» What is asked
Copy the data word for word from the line with "The image size" through the line with "click(x=627, y=307)", including both of those lines, and leave the pictures out of your copy.

---- Dataset extract

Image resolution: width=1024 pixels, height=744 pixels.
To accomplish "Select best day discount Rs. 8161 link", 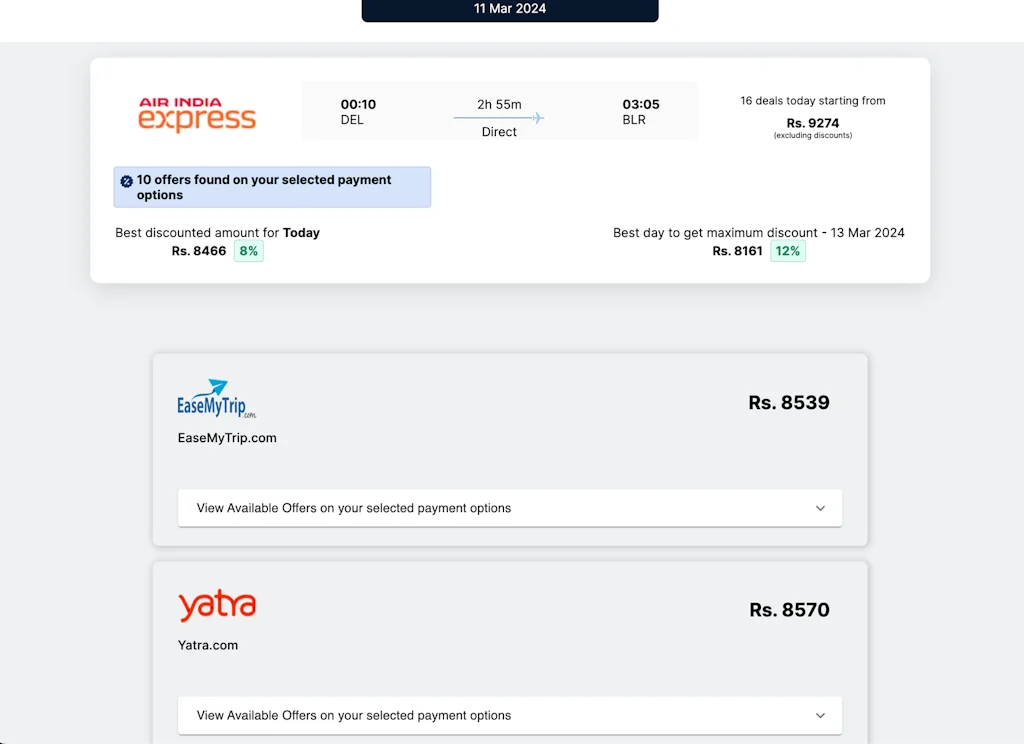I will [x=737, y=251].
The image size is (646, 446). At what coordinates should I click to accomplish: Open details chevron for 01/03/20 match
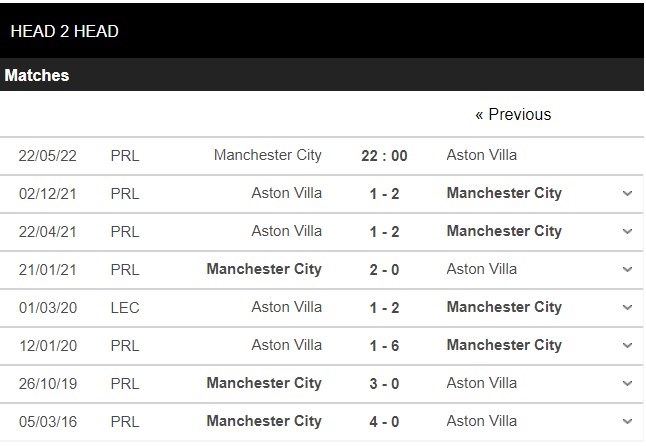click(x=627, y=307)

--------
---- Dataset extract

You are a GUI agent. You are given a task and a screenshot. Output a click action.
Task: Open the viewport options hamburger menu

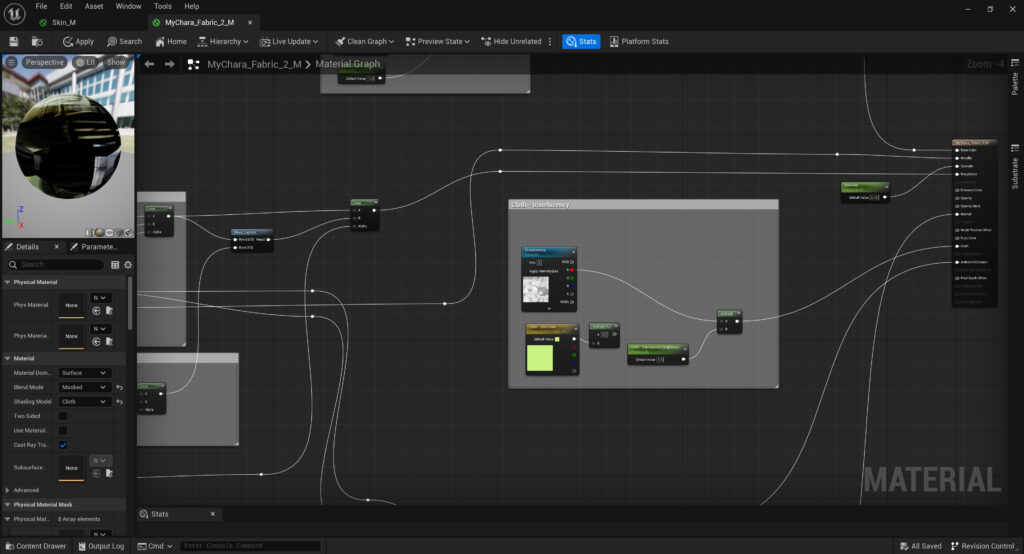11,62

--------
---- Dataset extract

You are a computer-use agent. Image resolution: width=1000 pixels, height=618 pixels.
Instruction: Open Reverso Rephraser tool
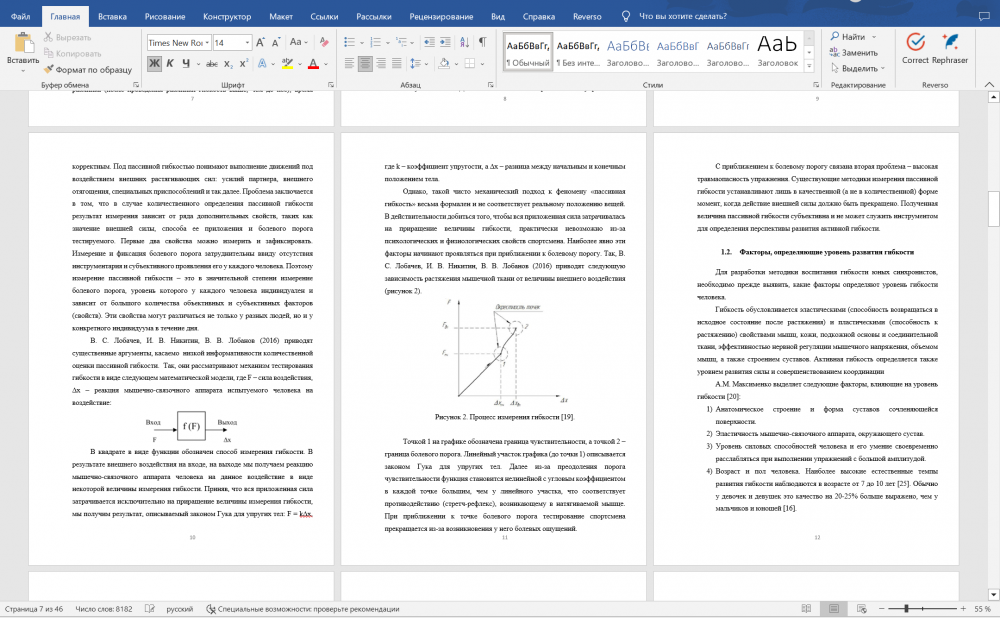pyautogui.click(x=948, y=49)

--------

» The completed task
The image size is (646, 446). At what coordinates should I click to accomplish: Open details chevron for 01/03/20 match
click(x=627, y=307)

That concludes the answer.